Il ministero dell’Ambiente nel 2017 ha pubblicato un apposito Catalogo in cui spiega come i Sussidi ambientalmente dannosi (Sad) siano ancora più ampi, pari a 16,2 miliardi di euro l’anno; da allora il Catalogo non è però più stato neanche aggiornato, contravvenendo ai termini di legge. Si tratta di risorse che avrebbero potuto essere re-indirizzate con la legge di Bilancio 2019?

«In effetti so di un’iniziativa del MEF per la riallocazione di una parte di questi sussidi già nella prossima legge di Bilancio, per fare cassa e ridurre il ricorso al finanziamento col debito pubblico delle misure di spesa previste. Non escludo quindi che qualcosa ci possa essere già nella proposta del Governo o negli emendamenti parlamentari. Dato il basso livello di priorità politica, non mi aspetto né grandi numeri né rilevanti indirizzi green da queste riallocazioni».

Se questi 16,2 miliardi di euro annui fossero impiegati per favorire la sostenibilità anziché contrastarla, a spese dei contribuenti italiani, potrebbero tramutarsi in un’importante leva di sviluppo: a suo parere quali sarebbero le misure più urgenti da finanziare?

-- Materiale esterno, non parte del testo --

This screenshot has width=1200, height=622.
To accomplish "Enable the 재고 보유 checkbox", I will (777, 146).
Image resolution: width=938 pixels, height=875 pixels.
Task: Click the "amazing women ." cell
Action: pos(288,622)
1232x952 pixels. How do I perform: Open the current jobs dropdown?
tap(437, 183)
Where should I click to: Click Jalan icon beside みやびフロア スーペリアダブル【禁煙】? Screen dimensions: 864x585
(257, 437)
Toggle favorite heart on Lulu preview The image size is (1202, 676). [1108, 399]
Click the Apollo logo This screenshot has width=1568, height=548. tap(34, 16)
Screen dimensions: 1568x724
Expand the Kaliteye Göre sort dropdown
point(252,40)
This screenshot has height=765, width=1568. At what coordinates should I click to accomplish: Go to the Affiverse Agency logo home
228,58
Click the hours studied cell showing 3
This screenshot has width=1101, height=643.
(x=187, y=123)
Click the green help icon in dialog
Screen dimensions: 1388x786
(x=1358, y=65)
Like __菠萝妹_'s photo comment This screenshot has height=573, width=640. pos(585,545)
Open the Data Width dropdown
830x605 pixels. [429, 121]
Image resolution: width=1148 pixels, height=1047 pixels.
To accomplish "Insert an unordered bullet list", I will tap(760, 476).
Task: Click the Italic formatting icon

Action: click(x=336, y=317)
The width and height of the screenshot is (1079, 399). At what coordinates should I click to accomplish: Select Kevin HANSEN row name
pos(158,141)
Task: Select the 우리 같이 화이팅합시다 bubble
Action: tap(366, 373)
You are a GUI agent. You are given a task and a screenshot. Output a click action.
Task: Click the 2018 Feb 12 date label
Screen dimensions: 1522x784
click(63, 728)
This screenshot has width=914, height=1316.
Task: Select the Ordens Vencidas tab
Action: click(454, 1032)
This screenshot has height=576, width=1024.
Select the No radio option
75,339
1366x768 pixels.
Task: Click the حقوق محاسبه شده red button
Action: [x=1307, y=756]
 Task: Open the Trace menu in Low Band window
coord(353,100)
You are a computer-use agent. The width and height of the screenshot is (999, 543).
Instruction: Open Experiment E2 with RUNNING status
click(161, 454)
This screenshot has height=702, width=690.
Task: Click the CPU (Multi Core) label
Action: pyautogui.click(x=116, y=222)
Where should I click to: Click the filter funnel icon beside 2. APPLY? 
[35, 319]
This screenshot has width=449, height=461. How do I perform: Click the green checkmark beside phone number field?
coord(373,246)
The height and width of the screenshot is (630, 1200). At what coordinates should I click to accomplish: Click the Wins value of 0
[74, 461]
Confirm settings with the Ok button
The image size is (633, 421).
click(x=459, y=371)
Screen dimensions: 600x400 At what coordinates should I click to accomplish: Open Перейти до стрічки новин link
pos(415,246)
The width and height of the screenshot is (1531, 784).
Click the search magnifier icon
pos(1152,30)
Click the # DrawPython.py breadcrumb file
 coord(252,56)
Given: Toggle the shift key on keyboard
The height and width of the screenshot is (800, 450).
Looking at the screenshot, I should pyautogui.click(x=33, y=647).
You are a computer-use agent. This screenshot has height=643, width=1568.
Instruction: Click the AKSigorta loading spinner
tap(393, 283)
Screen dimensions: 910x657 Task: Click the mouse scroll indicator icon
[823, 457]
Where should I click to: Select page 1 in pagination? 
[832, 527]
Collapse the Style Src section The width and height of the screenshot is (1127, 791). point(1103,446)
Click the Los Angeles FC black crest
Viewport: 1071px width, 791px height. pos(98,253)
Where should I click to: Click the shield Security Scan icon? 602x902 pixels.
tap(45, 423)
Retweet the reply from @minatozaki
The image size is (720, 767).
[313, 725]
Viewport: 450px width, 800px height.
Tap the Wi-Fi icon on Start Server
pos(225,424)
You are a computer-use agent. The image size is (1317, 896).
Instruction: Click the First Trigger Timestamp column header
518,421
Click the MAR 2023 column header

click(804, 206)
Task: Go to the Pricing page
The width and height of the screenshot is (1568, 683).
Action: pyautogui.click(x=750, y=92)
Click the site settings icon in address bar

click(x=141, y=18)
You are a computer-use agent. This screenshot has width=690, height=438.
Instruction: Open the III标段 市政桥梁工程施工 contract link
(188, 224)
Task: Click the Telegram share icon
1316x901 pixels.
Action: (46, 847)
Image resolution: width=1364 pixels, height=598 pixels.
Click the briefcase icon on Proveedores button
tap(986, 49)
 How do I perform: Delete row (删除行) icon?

«Una parte importante di questi sussidi penso che dovrebbe rimanere nell’agricoltura, con diversa destinazione. Per attuare l’Accordo di Parigi per il clima serve un forte rilancio delle rinnovabili per elettricità, per i trasporti e termiche, e robusti interventi per il risparmio e l’efficienza energetica, in particolare nei consumi civili e nei servizi. Per praticare questa svolta servirebbe l’istituzione di un consistente Fondo nazionale per finanziare la transizione energetica, alimentato con la riallocazione di una parte dei sussidi negativi per l’ambiente e anche con una carbon tax. Abbiamo calcolato che per ogni euro di finanziamento pubblico alle misure di attuazione del Piano energia clima se ne attivano altri tre di investimento privato, con effetti di aumento stimato di circa 900 mila unità di lavoro cumulate nei prossimi 5 anni».